Diese Platte entstand in relativ kurzer Zeit. Das macht sie so kurzweilig. »Schafott zum Fahrstuhl« ist keine der selbstverliebten Diskursplatten, die einem beim Anhören zu viel, also überhaupt nichts sagen, und zu der man erst das Booklet lesen muss, also die Bastelanleitung. Die Goldenen Zitronen bleiben gewohnt konkret und direkt. »Und dann fragt man sich da noch: Wer soll eigentlich wo raus? Raus aus wo oder rein worin? Rein und raus und raus wohin, wer soll eigentlich wo raus und rein wohin. Wat solln die Nazis raus aus Deutschland, wat hät denn des für a Sinn - die Nazis könne doch net naus, denn hier gehörn se hin«, heißt es in dem Song »Flimmern«. In »Das Comeback des Tempomat« gibt es die schöne Frage: »Ich weiß nicht warum uns kaum jemand hasst - uns World Wide Dot Com Popper aus den Mitten der neuen Stadt.«

Allerdings ist es nicht mehr so, dass die Goldenen Zitronen ganz bequem die üblichen Feinde beschimpfen und so den linken Geschmack bedienen. Waren bereits »Economy Class« und »Deadschool Hamburg« Platten, auf denen die eigene politische Szene thematisiert wurde, so ist »Schafott zum Fahrstuhl« eine CD, auf der die Zitronen sogar über sich selbst reden. Gerade jetzt, während sich ein Großteil der Linken angesichts des Mazedonieneinsatzes der Nato und angesichts des Anti-Terror-Terrors, die bevorstehen, blamiert, ist es wichtig den linken Kälbermarsch zu überwinden und nach neuen Grundsatzdebatten zu fragen: Was wollen wir? Und wie erreichen wir es?

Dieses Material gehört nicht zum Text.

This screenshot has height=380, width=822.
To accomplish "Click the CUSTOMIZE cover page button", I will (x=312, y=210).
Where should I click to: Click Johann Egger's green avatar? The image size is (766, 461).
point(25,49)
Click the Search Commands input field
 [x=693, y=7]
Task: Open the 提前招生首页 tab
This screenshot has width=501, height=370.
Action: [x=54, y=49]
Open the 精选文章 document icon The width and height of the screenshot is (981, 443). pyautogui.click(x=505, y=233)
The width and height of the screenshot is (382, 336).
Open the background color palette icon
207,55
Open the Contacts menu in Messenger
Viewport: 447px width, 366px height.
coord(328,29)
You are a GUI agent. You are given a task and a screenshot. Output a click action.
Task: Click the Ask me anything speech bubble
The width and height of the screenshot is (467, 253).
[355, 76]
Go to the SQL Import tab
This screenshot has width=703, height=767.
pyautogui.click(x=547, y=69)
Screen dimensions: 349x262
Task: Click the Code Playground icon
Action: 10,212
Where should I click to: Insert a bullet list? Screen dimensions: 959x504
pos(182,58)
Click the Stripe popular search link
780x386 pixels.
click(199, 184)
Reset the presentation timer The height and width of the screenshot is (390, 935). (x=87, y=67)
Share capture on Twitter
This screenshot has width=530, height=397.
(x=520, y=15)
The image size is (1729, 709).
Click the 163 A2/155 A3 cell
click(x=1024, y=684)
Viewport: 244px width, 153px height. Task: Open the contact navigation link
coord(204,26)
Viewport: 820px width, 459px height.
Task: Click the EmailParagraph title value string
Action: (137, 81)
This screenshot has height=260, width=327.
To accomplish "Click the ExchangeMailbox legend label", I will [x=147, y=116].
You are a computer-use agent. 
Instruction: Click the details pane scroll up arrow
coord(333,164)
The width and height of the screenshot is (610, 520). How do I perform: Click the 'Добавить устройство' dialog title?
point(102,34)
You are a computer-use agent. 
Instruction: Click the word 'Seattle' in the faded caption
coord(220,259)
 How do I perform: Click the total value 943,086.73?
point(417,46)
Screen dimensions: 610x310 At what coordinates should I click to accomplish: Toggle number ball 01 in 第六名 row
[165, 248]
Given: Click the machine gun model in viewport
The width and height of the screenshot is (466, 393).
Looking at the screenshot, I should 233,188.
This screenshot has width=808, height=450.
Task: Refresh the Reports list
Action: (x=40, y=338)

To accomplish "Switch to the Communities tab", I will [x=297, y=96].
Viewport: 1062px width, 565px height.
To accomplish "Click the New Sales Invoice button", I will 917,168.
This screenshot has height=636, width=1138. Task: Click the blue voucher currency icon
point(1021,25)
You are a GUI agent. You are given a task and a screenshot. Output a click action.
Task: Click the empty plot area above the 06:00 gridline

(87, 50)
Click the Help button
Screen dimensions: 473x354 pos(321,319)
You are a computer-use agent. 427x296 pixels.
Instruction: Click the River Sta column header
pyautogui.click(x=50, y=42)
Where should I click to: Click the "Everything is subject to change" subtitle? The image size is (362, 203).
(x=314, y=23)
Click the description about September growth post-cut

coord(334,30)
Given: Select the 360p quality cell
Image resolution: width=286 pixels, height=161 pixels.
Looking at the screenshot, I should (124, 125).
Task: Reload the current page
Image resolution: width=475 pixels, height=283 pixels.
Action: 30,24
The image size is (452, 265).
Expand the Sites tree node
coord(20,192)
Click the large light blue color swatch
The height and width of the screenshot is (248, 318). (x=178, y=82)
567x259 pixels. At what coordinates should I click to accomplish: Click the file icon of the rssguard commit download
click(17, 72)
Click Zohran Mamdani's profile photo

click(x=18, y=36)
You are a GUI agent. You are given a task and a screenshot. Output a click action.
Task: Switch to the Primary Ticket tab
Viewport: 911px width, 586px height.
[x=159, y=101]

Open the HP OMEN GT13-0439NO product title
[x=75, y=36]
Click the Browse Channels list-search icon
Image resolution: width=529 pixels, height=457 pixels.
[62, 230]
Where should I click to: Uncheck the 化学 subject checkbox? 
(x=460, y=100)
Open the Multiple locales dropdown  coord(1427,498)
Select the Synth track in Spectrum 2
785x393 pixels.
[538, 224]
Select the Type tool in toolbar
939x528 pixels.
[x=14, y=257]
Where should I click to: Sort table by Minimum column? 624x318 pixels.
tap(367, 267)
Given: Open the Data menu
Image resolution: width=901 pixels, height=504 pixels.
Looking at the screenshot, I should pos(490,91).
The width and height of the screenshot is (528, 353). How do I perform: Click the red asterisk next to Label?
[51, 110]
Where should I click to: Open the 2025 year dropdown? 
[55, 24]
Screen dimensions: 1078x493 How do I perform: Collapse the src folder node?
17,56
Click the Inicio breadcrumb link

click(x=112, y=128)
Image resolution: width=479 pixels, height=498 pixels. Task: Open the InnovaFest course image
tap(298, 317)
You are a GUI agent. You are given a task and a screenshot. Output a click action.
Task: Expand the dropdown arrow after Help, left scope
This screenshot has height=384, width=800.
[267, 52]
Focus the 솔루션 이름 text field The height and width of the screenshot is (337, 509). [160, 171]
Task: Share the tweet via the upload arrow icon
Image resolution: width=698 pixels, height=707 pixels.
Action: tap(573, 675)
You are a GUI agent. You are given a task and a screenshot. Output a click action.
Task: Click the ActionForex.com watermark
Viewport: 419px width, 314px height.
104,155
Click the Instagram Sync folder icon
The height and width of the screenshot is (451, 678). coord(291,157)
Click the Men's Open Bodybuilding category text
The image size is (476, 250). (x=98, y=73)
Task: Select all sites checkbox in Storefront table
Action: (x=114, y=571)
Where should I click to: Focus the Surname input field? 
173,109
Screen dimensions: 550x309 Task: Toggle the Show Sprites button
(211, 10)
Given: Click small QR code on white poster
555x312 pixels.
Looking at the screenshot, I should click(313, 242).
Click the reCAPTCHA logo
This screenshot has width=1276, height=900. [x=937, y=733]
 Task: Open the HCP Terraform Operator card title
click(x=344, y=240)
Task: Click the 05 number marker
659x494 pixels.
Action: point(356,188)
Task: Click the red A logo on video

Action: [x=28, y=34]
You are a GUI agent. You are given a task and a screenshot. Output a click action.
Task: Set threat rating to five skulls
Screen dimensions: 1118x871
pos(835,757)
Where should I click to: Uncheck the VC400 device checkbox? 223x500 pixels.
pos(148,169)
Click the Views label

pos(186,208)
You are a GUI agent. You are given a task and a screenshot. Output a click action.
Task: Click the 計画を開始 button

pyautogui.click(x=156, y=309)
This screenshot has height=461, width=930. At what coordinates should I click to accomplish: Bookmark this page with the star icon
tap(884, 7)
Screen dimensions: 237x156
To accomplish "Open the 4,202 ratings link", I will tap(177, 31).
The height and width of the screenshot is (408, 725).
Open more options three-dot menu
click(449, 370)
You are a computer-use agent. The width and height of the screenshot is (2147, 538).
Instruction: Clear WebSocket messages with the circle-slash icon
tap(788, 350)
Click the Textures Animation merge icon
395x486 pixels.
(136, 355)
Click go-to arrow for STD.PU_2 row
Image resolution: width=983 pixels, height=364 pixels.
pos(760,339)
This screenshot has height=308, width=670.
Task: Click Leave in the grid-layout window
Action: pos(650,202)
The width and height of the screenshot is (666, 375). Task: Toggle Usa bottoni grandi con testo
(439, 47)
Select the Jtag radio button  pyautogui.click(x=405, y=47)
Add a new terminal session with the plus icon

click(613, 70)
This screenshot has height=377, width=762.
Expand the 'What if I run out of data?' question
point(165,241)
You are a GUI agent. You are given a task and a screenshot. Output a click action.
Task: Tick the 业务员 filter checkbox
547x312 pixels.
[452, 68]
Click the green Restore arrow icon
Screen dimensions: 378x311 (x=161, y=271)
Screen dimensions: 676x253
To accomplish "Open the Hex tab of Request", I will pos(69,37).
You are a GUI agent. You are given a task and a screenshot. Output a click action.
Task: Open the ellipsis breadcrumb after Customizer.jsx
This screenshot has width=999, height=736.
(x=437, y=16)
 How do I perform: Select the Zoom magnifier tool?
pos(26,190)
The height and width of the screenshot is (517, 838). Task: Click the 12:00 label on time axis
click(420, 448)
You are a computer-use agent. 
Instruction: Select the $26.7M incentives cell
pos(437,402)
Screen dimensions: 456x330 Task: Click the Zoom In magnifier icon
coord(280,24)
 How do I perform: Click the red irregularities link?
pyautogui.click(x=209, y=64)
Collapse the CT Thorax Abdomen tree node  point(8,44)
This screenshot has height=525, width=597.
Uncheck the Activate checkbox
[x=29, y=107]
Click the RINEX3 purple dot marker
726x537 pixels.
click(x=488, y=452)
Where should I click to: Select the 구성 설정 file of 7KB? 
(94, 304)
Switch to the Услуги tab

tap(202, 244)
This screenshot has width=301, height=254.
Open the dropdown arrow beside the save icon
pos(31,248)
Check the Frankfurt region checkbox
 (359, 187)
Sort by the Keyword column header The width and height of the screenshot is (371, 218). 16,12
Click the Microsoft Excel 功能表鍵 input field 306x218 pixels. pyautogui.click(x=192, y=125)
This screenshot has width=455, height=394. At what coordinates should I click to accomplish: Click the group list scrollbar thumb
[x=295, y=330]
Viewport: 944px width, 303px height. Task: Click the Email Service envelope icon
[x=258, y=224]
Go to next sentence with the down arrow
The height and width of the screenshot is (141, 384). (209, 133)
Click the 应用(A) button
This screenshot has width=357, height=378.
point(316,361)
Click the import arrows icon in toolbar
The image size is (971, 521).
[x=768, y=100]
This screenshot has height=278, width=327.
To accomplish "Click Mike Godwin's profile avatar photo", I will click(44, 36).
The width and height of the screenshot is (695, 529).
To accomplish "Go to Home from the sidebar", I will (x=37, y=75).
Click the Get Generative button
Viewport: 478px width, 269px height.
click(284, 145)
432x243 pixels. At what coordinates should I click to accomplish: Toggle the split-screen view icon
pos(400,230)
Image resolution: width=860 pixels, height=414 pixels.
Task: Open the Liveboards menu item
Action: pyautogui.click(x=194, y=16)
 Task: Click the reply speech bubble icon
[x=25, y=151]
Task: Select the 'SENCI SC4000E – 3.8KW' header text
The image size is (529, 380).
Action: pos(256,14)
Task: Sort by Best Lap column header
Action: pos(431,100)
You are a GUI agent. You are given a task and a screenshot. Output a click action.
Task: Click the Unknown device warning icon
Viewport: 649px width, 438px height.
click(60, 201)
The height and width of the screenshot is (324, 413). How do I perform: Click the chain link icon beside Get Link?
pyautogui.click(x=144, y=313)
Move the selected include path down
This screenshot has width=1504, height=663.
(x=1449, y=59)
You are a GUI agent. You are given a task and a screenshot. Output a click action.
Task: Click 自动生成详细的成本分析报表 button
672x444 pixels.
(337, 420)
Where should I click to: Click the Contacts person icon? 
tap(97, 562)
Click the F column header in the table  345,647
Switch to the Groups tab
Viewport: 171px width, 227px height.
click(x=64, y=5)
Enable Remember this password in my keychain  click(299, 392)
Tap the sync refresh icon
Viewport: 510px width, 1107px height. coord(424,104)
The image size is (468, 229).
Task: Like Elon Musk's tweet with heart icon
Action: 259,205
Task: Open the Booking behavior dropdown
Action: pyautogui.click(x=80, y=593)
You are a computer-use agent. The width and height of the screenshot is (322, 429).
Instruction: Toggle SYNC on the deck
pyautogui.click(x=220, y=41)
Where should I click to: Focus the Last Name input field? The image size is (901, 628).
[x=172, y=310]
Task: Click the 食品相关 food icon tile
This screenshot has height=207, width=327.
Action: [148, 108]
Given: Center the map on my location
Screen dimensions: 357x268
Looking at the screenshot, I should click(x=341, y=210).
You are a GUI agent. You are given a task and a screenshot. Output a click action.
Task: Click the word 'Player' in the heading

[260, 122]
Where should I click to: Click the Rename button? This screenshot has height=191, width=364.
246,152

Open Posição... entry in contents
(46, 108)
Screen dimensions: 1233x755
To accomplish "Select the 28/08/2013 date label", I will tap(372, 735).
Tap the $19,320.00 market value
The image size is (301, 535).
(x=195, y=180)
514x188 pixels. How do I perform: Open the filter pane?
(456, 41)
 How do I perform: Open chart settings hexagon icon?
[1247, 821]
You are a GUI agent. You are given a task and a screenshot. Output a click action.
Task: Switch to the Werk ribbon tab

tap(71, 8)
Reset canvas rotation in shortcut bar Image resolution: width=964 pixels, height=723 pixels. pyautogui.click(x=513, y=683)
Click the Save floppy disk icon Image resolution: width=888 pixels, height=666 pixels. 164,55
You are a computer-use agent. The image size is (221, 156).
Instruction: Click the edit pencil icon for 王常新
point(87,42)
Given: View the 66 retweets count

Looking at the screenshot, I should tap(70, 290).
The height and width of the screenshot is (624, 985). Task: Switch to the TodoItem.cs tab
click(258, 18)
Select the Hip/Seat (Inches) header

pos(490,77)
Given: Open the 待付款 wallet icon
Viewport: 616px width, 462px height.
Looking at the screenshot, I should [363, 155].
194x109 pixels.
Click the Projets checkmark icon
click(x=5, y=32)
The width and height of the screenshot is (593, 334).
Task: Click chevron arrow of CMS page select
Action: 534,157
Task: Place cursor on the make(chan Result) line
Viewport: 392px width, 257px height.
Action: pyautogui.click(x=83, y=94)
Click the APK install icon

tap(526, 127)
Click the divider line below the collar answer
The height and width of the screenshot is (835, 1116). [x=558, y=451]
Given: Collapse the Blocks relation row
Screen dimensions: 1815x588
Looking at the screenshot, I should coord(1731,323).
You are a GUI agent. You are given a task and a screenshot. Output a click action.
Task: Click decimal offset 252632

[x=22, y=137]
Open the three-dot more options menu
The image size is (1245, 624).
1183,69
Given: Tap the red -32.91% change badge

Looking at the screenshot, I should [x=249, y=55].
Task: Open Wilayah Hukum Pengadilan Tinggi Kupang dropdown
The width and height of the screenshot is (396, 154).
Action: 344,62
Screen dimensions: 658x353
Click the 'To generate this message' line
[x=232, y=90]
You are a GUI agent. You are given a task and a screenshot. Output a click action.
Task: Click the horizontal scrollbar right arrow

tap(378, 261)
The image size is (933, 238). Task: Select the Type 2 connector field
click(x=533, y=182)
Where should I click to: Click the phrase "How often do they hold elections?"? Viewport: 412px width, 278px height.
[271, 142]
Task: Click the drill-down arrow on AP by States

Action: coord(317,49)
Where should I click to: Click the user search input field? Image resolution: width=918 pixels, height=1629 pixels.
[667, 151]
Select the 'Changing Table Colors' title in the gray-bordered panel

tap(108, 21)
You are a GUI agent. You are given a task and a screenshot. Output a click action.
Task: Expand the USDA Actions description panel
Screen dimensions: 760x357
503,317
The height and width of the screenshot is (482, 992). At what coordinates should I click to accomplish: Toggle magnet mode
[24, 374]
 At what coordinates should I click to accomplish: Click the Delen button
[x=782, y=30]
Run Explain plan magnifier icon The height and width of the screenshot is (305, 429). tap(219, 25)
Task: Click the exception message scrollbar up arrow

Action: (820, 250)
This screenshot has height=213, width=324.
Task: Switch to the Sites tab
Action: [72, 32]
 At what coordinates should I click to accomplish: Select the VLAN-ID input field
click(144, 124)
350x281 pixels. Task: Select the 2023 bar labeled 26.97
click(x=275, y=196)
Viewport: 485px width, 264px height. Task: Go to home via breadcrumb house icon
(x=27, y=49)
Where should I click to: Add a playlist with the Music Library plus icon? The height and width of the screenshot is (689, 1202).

Während andere mit ihrer Liebe und ihrer eigenen Körper- oder Medienarbeit angeben, verweigern die Goldenen Zitronen Anleitung und Auskunft. Sie zweifeln: »Ich denke in Ansprachen, im Hamsterrad, auf meinem Weg nach oben und hege Verdacht / Verdacht auf Verrat und dann geh ich nach Innen und misstraue letztendlich den inneren Stimmen. / Später, weiter unten, wird mir klar: mir fehlen Beweise für dieses Mal. / Ich bin zwei Schuldmaschinen und ein Schurkenstaat und der große Grinser auf Canossafahrt.« (»Widersprüche«) Es stimmt, was Ted Gaier sagt: »Eigentlich sind wir moralisch.«

»Schafott zum Fahrstuhl« ist eine Platte, die den Abschied von Illusionen markiert. Die Partygesellschaft und die BeschwörerInnen der flachen Hierarchien werden ebenso abgewatscht wie eine Linke, die ihren eigenen Parolen selbst dann noch blind glauben will, wenn sich die zugehörige Weltordnung längst verflüchtigt hat. Eine Platte, die weder überkommene Arbeiterparteien bedient noch New Economy-Trottel. Mit »Schafott zum Fahrstuhl« haben die Zitronen gerade deshalb eine große politische Platte gemacht, weil sie Politik und politische Ästhetik auf eine Art verhandelt, wie man es 2001, und gerade jetzt, kaum noch erwartet hatte. Nämlich niemals plakativ.